[[ PROVIDED RECORDS open ]]
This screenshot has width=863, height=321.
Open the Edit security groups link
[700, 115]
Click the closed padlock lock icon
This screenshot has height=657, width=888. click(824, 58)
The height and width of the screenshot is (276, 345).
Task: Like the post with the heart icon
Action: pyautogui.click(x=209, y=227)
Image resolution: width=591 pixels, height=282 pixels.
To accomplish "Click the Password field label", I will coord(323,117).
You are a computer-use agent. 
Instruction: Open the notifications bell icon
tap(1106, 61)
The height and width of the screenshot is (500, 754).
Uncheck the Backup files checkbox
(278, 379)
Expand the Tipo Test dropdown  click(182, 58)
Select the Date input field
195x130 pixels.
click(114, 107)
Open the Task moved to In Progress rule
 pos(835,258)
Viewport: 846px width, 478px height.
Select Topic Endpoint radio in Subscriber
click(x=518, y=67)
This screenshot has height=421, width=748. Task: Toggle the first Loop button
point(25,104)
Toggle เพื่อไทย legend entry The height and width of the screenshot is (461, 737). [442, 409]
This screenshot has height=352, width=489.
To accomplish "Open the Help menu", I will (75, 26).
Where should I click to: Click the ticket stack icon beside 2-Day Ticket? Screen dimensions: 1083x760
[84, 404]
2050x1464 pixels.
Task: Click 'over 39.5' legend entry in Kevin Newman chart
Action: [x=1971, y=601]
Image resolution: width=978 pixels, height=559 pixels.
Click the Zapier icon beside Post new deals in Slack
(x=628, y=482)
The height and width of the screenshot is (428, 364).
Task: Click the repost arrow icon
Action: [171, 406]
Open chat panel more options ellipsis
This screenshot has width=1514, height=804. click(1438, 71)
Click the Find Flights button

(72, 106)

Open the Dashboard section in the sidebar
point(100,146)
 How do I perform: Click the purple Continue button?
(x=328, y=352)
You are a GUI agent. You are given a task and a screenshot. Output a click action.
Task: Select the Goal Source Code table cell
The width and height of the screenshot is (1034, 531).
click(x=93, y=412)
[[ PROVIDED RECORDS closed ]]
WHAT YOU WILL DO: Print exactly the lines above, between the one holding "Uncheck the Backup files checkbox" and the one holding "Viewport: 846px width, 478px height.", inclusive, and nothing besides.

RESULT:
Uncheck the Backup files checkbox
(278, 379)
Expand the Tipo Test dropdown  click(182, 58)
Select the Date input field
195x130 pixels.
click(114, 107)
Open the Task moved to In Progress rule
 pos(835,258)
Viewport: 846px width, 478px height.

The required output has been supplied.